At the time, France was seriously concerned with keeping Germany weak and restricting its civilian industries of military potential. France wanted to place the coal-rich Ruhr area and the Rhineland under French control, or at a minimum, to internationalize them, that is, to subject the German coal and steel industry to an international authority led by the Allied powers.

The Ruhr valley became the centre of the German economic miracle of the 1950s and 1960s because of the heavy demand for coal and steel. After 1973, however, Germany suffered from the global economic crisis with its soaring oil prices and persistent high unemployment, and the Ruhr region was the hardest hit. German coal became no longer competitive and the Ruhr steel industry went into sharp decline. The coal mines and hot metal furnaces that transformed the region into Europe's industrial engine a century ago have long since shut down, destroying hundreds of thousands of jobs.

I was struck by the diplomat’s comparison of the current stalemate in the Spratlys with a totally different Germany after it was defeated by the Allies during the Second World War. Finding no possible connection between the two, the diplomat perhaps was simply being tactful in offering a negotiated solution to the problem. In any case, his notion of a “shared agreement” is just right in the neighbourhood of possible options for settling the Spratlys dispute.

The complexities of overlapping claims and the Spratlys dispute’s long history are making the determination of the sovereignty question extremely difficult. Although the United Nations Convention on the Law of the Sea (UNCLOS) allows states to choose whatever means they wish to resolve their disputes, China and Vietnam appear not interested in bringing up the dispute to arbitration, presumably for fear of an unfavourable outcome to their claims.
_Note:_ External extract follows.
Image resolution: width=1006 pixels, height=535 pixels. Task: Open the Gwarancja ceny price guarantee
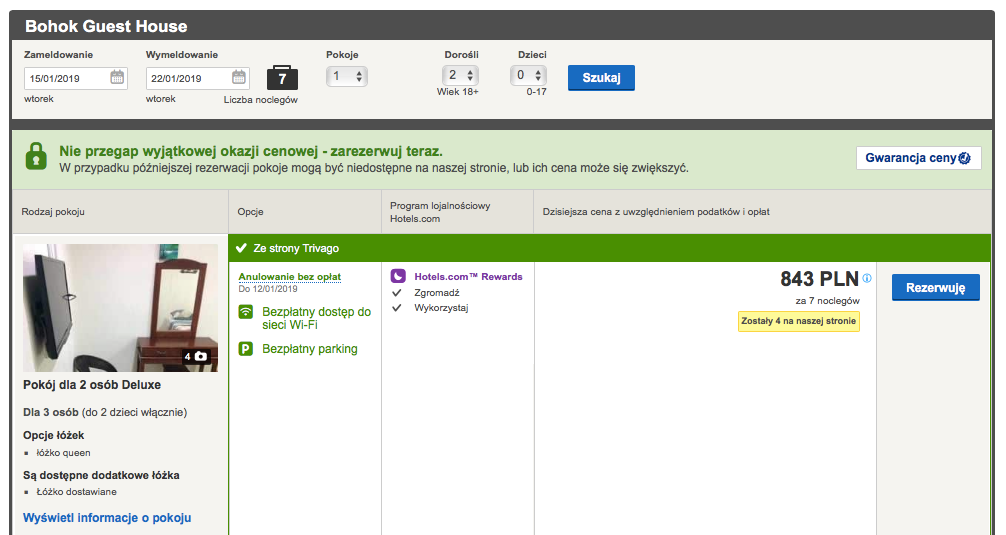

This led one observer to describe the current situation in the Spratlys as one of “leaking status quo” or an unstable “do nothing” approach.

But the current impasse is not desirable for all the competing states. By steadfastly insisting on their territorial sovereignty claims, claimant states are holding up the enormous potential that could be derived from exploration and exploitation of the natural wealth of Spratlys and its seabed and waters around it.

That is why the Timor Sea Treaty, which was the most recent example of a joint collaboration between two competing sovereignty claims over the resources of a continental shelf, is the closest model of conflict resolution that comes to mind.

The joint petroleum exploration of the Timor Sea by Australia and East Timor allows both countries to benefit from the resources of their continental shelf without determining issues of sovereignty and maritime boundaries. Both countries are bound by their treaty to refrain from asserting their claims to rights, jurisdiction or maritime boundaries, in relation to the other, for 50 years. That is a long time, and who knows after all the oil is gone, if either country would still be interested in pursuing their sovereignty claim.
Sunset at Timor Sea. Photo courtesy of Pepiloo.
A proposal was already made to establish a Spratly Resource Development Authority which could probably ease the pressures of conflicting sovereignty claims in the South China Sea. Such a cooperative arrangement could pool the financial resources of all the claimants into a joint effort to develop the area’s natural resources within a politically stable and demilitarized environment. There will be no more war of words or stoking fears that China might use its military power to impose itself on the region. Allies of the United States would also stop abetting and encouraging the U.S. government to keep its military presence in the South China Sea to counterbalance the threat of China’s rising hegemony.

In other words, the Spratlys situation should be turned into an opportunity for unity among the claimant states, and the Association of Southeast Asian Nations (ASEAN) as a whole—instead of division, threats of military confrontation, or the emergence of a new cold war.

So, the diplomat who said that a “shared agreement” like that of the Ruhr Valley could be right after all, although that arrangement was conceived for an entirely different purpose and under contrasting circumstances.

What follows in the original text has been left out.